GaussianBlender: Instant Stylization of 3D Gaussians with Disentangled Latent Spaces
Melis Ocal, Xiaoyan Xing, Yue Li, Ngo Anh Vien, Sezer Karaoglu, Theo Gevers
TL;DR
GaussianBlender presents a diffusion-based, feed-forward editor for 3D Gaussian splats that eliminates per-asset optimization by learning latent priors in a disentangled geometry-appearance space. The method groups Gaussians spatially, encodes them into dual latents, and uses a latent diffusion model conditioned on text to apply edits, with a final stage that maps source to edited latents while preserving geometry. Across quantitative metrics and user studies, it achieves geometry-preserving, multi-view-consistent stylization with near real-time inference and generalizes to out-of-domain assets, enabling scalable 3D stylization for production. The approach demonstrates strong advantages over prior optimization-based methods and related feed-forward editors by offering controlled editing and robust 3D consistency in large-scale workflows.
Abstract
3D stylization is central to game development, virtual reality, and digital arts, where the demand for diverse assets calls for scalable methods that support fast, high-fidelity manipulation. Existing text-to-3D stylization methods typically distill from 2D image editors, requiring time-intensive per-asset optimization and exhibiting multi-view inconsistency due to the limitations of current text-to-image models, which makes them impractical for large-scale production.

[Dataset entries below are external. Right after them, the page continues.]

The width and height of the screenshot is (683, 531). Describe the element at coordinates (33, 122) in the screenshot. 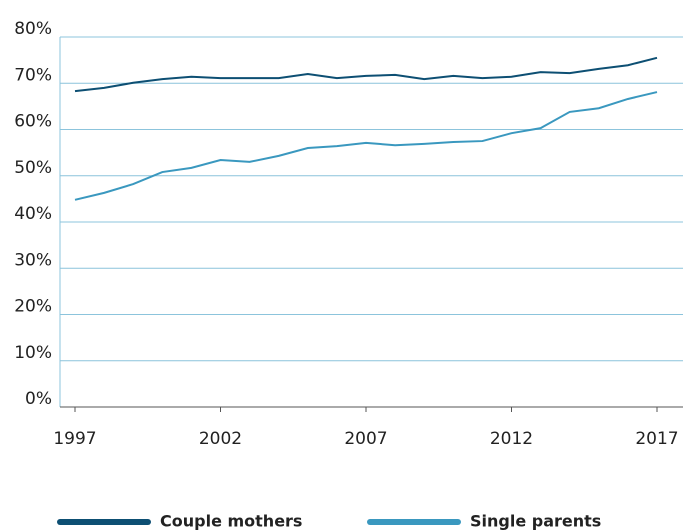

I see `y-tick-label: 60%` at that location.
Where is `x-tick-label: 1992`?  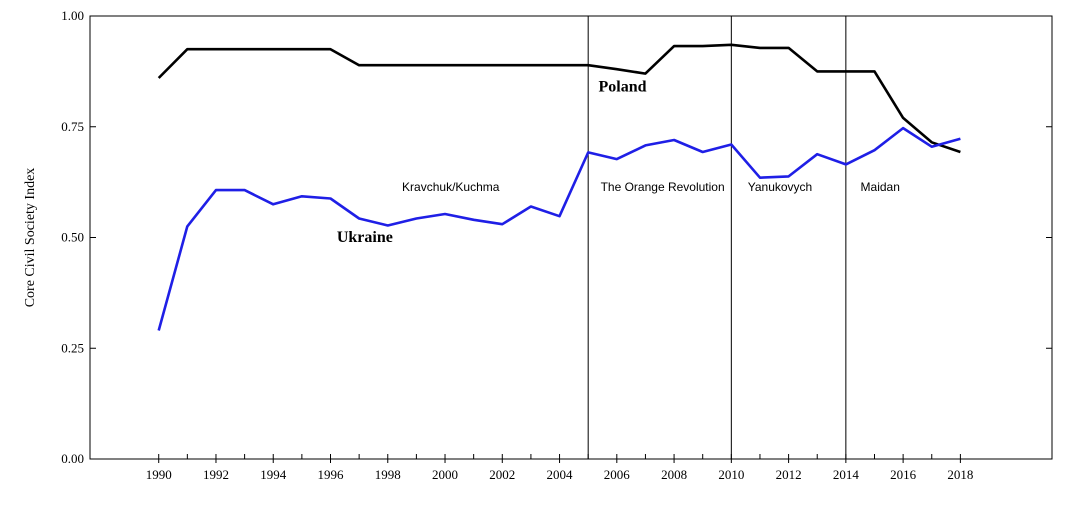 x-tick-label: 1992 is located at coordinates (216, 474).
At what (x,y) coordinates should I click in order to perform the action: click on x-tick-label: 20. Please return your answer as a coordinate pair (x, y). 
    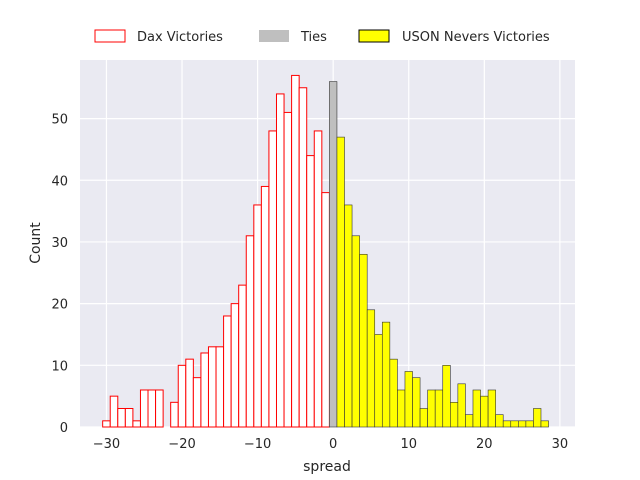
    Looking at the image, I should click on (484, 444).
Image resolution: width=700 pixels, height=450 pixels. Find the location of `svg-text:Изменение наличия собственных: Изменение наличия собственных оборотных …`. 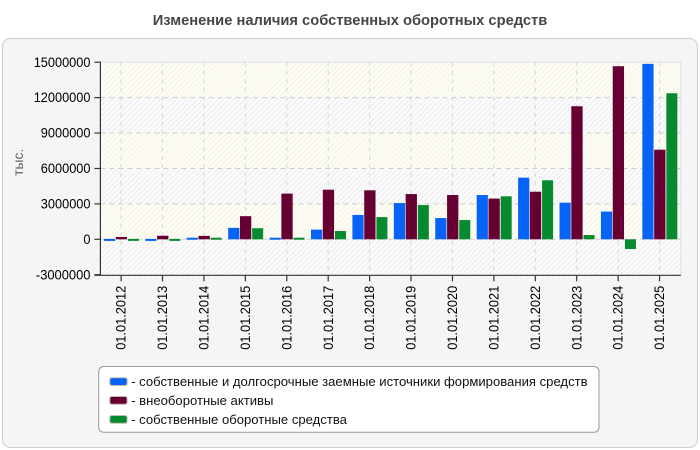

svg-text:Изменение наличия собственных: Изменение наличия собственных оборотных … is located at coordinates (350, 21).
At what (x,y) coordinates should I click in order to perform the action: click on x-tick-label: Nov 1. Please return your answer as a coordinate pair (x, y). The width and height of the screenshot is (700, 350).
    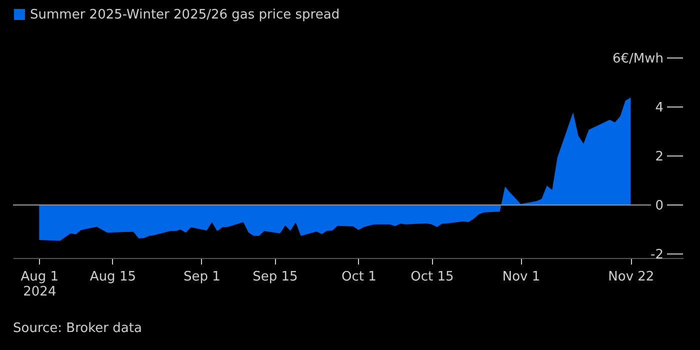
    Looking at the image, I should click on (521, 277).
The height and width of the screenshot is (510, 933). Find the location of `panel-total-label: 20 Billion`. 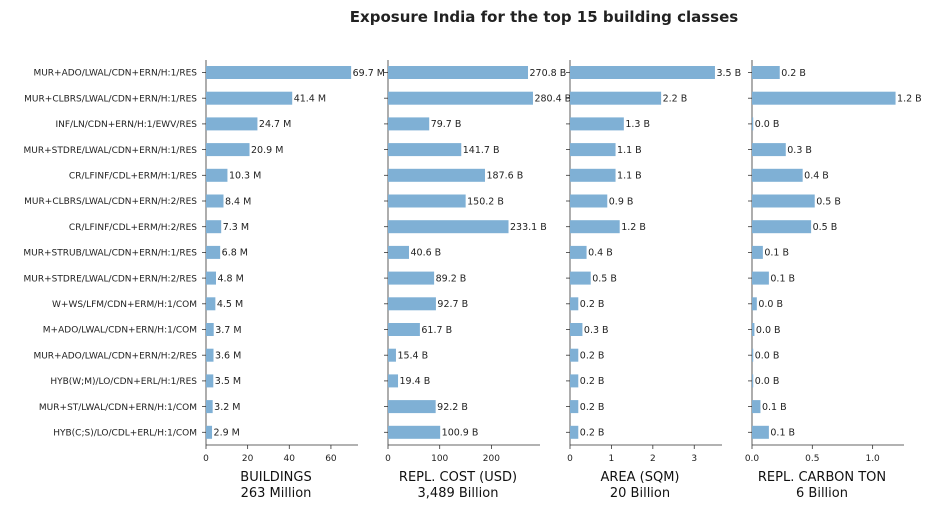

panel-total-label: 20 Billion is located at coordinates (640, 494).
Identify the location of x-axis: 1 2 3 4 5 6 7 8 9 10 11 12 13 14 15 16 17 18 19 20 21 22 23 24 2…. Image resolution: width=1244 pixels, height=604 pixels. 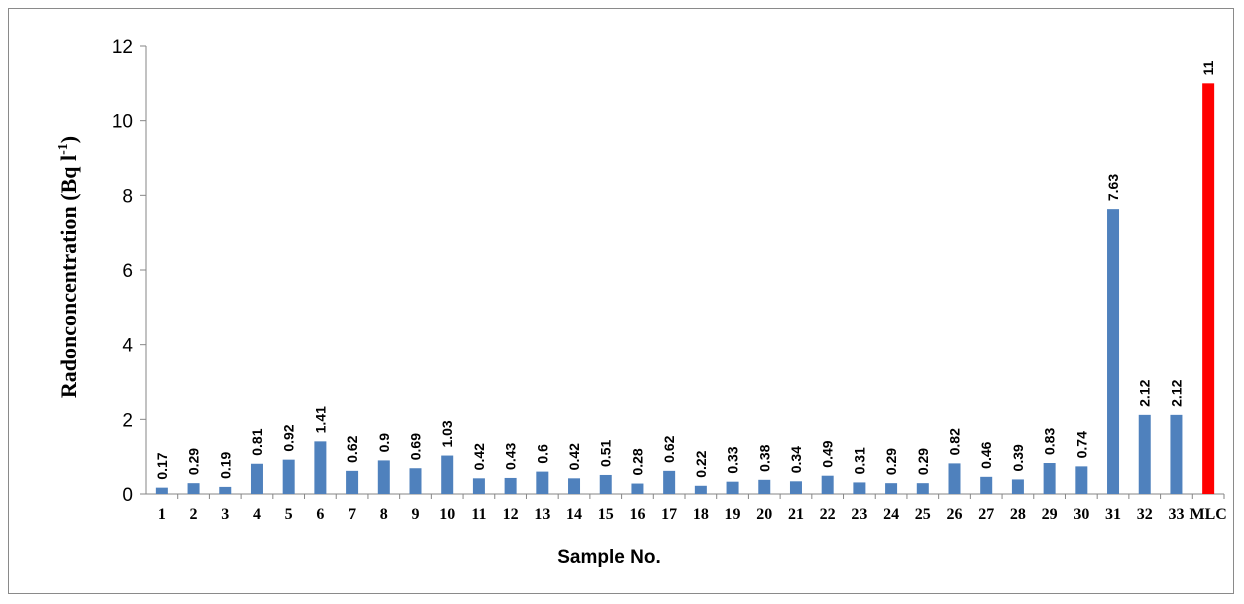
(686, 508).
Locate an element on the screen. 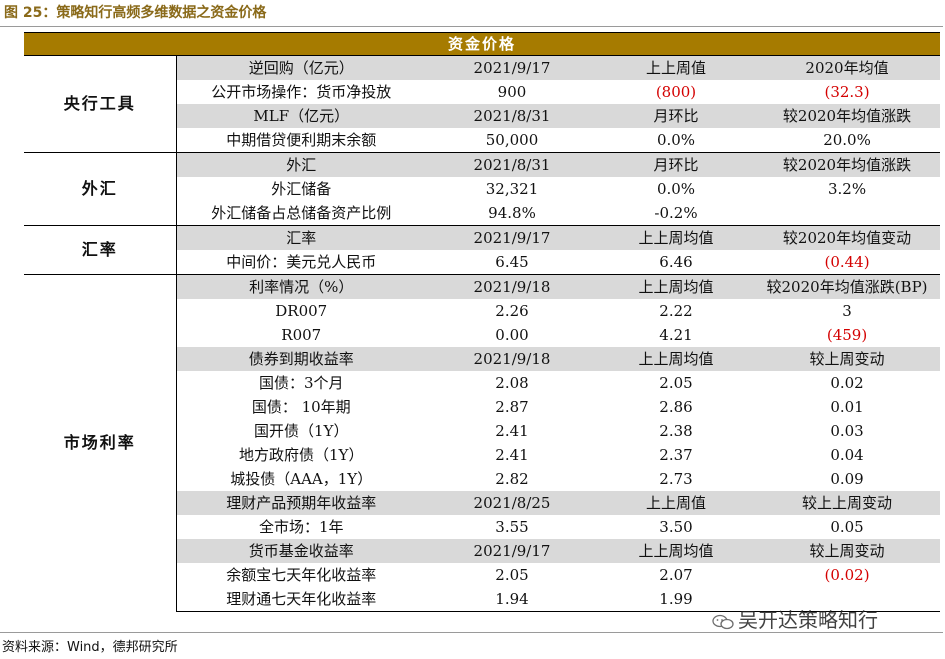 This screenshot has height=659, width=945. table-row: 汇率 汇率 2021/9/17 上上周均值 较2020年均值变动 is located at coordinates (482, 250).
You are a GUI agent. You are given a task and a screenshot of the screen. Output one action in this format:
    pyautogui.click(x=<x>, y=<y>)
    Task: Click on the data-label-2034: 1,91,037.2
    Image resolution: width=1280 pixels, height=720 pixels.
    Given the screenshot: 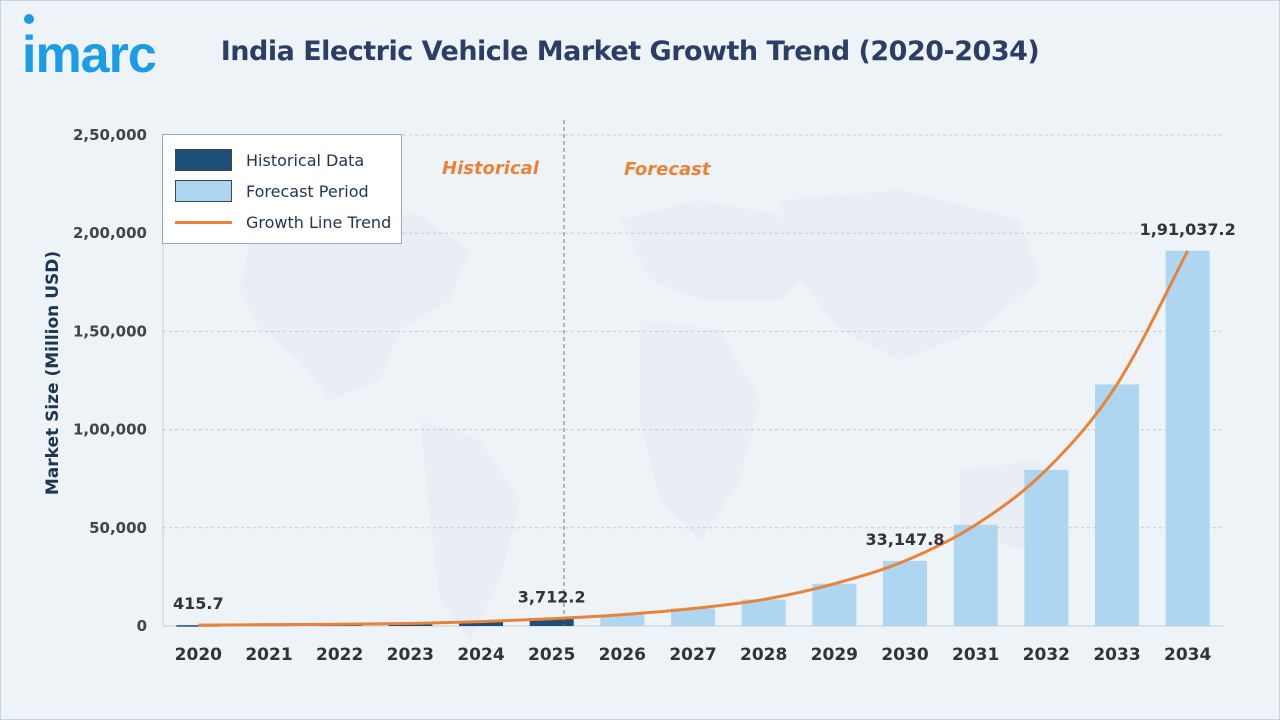 What is the action you would take?
    pyautogui.click(x=1188, y=230)
    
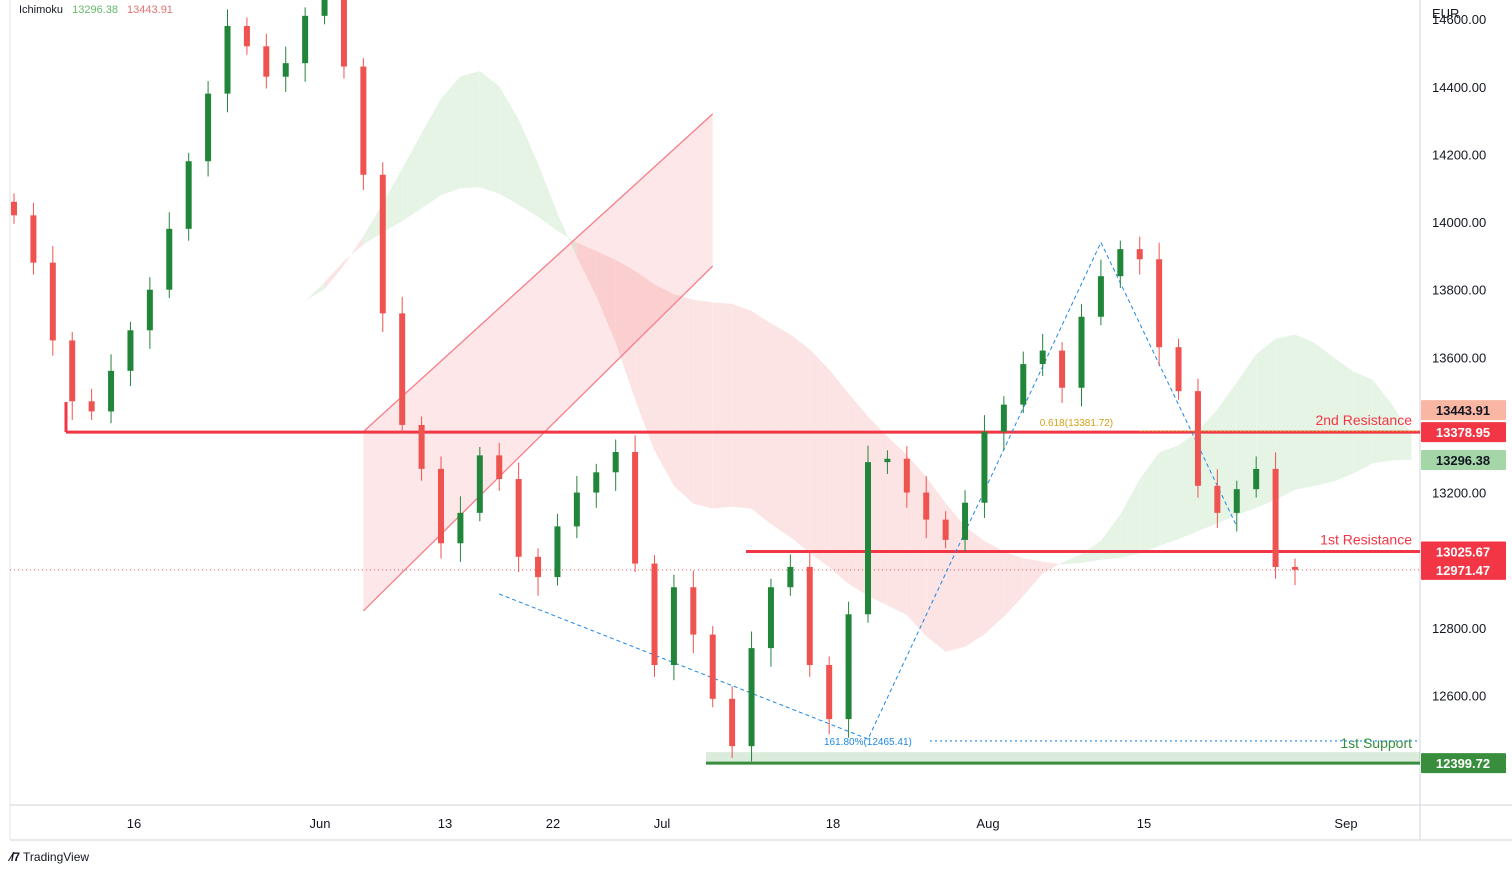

In this paper, we introduce GaussianBlender, a pioneering feed-forward framework for text-driven 3D stylization that performs edits instantly at inference. Our method learns structured, disentangled latent spaces with controlled information sharing for geometry and appearance from spatially-grouped 3D Gaussians. A latent diffusion model then applies text-conditioned edits on these learned representations. Comprehensive evaluations show that GaussianBlender not only delivers instant, high-fidelity, geometry-preserving, multi-view consistent stylization, but also surpasses methods that require per-instance test-time optimization - unlocking practical, democratized 3D stylization at scale.